La traición francesa y la censura a Manet
Permitidme, pues, que me confiese cobarde. Irremediablemente cobarde. Espío tras el papel lo que mis ojos no pueden asimilar ante ellos. Busco el rival de mi tamaño y huyo de los colosales lienzos colgados en las pinacotecas para rastrearlos silenciosa y achantada por las páginas perfumadas de un libro de arte. Admito que me siento más segura, menos intimidada, como si fuese una lucha de igual a igual. Así me topé con La ejecución de Maximiliano de México, de Edouard Manet, una obra de 1868.

Las observaciones y curiosidades que se suceden en estas líneas no han nacido, evidentemente, por ciencia infusa en la cabeza de esta humilde espectadora poseída por Stendhal que jamás cursó una asignatura de Historia del Arte. El concienzudo análisis de los matices de esta obra pertenece a Rainer Hagen, autor de los libros Los Secretos de las obras de arte, dos agradables tomos recogidos por la editorial Taschen. En un simple vistazo, es evidente el parecido de la obra que nos ocupa con Los fusilamientos del 3 de mayo de 1808, cuadro que, por cierto, siempre ha despertado en mí confusiones y perturbaciones varias. Así que, cuando me topé con este Manet reivindicador que no había conocido hasta entonces, es evidente que me entró una especie de flechazo patrio y el recuerdo de Goya flotaba en la atmósofera del propio cuadro. Averigüé después que la similitud de la composición no es baladí, como señalan Rainer Hagen “las correspondencias temáticas en ambas pinturas no carecen de ironía: los patriotas revolucionarios son las víctimas en el caso de Goya y los verdugos en el de Manet, pero siempre participan los invasores franceses y en ambos cuadros el responsable es un Napoleón.” Por ello, con la sorna y la estilosa capacidad que sólo puede poner un artista como Manet, los rasgos del ejecutor de Maximiliano [en la parte derecha] están pintados emulando el rostro del propio Napoleón III (perilla, nariz afilada...) apodado “el pequeño” por sus detractores, un remoquete con el que intentaban ningunear la ambición desmedida del ególatra emperador y sus anhelos dominadores, reflejados, entre otras acciones, en su ascensión al trono a través de un golpe de estado y su autoproclamación como emperador francés. Observando la actualidad, parece que el complejo de "enanos" persigue a los políticos galos tanto como su desmedida ambición y sus delirios de grandeza. Que se lo pregunten si no al "mico Sarkozy" que intenta resolver sus problemas de estatura con una Bruni que le de sombra a sus rivales, cuñas en los zapatos y parafernalias en Versalles

Puntos suspensivos a parte, en el cuadro, el personaje-ejecutor de gorra roja al que nos referimos se mantiene con un toque de caballero impasible al sonido de los disparos que están acabando con la vida de los generales conservadores Miguel Miramón y Tomás Mejía. Parece abstraído mientras prepara la carga que aniquilará al emperador Maximiliano, el personaje que ocupa el centro de los tres condenados. Puede que Manet nos hablase de la impasividad del propio emperador Napoleón III, traicionero, vil, embustero... digno de todos los adjetivos peyorativos que definen a un malhechor estereotipado. No es para menos: Manet pretendía reflejar que la muerte de Maximiliano, sin duda, reflejaba la inacción del propio pueblo francés y el lacónico y principal mensaje del cuadro “Francia es la que ejecuta a Maximiliano”.
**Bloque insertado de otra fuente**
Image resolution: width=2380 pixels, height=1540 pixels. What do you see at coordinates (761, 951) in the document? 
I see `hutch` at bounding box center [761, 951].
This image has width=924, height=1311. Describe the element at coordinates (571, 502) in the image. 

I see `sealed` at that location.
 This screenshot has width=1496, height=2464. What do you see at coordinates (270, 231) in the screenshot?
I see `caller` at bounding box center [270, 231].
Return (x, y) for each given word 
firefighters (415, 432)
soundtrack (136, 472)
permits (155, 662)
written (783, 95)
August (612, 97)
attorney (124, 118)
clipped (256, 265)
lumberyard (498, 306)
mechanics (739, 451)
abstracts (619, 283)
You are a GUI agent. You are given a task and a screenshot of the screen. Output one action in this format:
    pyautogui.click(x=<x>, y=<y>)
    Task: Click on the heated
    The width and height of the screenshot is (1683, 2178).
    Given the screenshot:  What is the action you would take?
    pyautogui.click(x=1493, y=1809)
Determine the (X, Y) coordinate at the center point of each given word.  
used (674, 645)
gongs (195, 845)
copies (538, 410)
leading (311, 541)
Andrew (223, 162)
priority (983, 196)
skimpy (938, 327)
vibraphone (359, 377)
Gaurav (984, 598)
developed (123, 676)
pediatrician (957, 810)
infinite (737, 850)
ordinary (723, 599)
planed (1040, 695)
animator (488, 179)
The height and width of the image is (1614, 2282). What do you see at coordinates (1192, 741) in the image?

Quizás por este sucinto pero claro y provocador mensaje Manet falleció sin que su cuadro pasase jamás la censura, con recomendaciones más o menos amables en las que se destacaba la excelencia pictórica de la obra al tiempo que se resaltaba la inconveniencia de la exhibición de un cuadro de estas caracterísitcas subversivas en los convulsos años de la Francia imperial. Su propio amigo Emile Zola comentaba que “se comprende el espanto y la irritación de los censores (…) Un artista ha osado presentarles una ironía tan cruel: Francia fusilando a Maximiliano”.
Probablemente Manet hubiese hecho más sencilla la publicación de esta obra si mantuviese, como en las pruebas iniciales, los trajes mejicanos en los verdugos. Porque la clave de este cuadro versa precisamente en los uniformes de los ejecutores, aparente incongruencia que denuncia la traición del pueblo francés al emperador Maximiliano. Un drama que copó las páginas de los periódicos europeos y que culminó aquel 19 de junio de 1867 cuando un pelotón de ejecución republicano fusiló en la ciudad de Querétaro al archiduque austriaco y a dos de sus generales. La explicación a la denuncia del embuste napoleónico y su salida de México haciendo gala de sus despedidas a la francesa hay que buscarla en la historia. Maximiliano había sido emperador de los mexicanos durante tres años, gracias al apoyo convenenciero de Napoleón III (quien le ofreció como escudo las tropas francesas desplegadas en México) y a una minoría conservadora. La figura del emperador Maximiliano, de un talante más liberal de lo que sus partidarios estaban dispuestos a asimilar en sus encorsetadas mentes, junto a la ascensión a la presidencia del reformador Benito Juárez y el siempre triunfal apoyo de los Estados Unidos, crearon un vacío de poder que remató con la abdicación forzada del emperador austríaco y su posterior ejecución. A Napoleón III, interesado en la riqueza de México y en cotejar enclaves estratégicos, le pudo la presión de las relaciones internacionales y su endeble protección a Maximiliano se esfumó en cuanto fue necesario reclamar la vuelta del ejército galo para proteger el Rhin de la latente amenaza de Prusia. No hubo suerte para el que había enriquecido sus cimientos con el aliento de un puñado de aprovechados y Maximiliano, conservando una honestidad digna de elogio (y por otro lado absurda, por sus consecuencias) se negó a huir con las tropas francesas y asumió su papel de Jesucristo ya que, como aquel, se sintió “traicionado, engañado y despojado”.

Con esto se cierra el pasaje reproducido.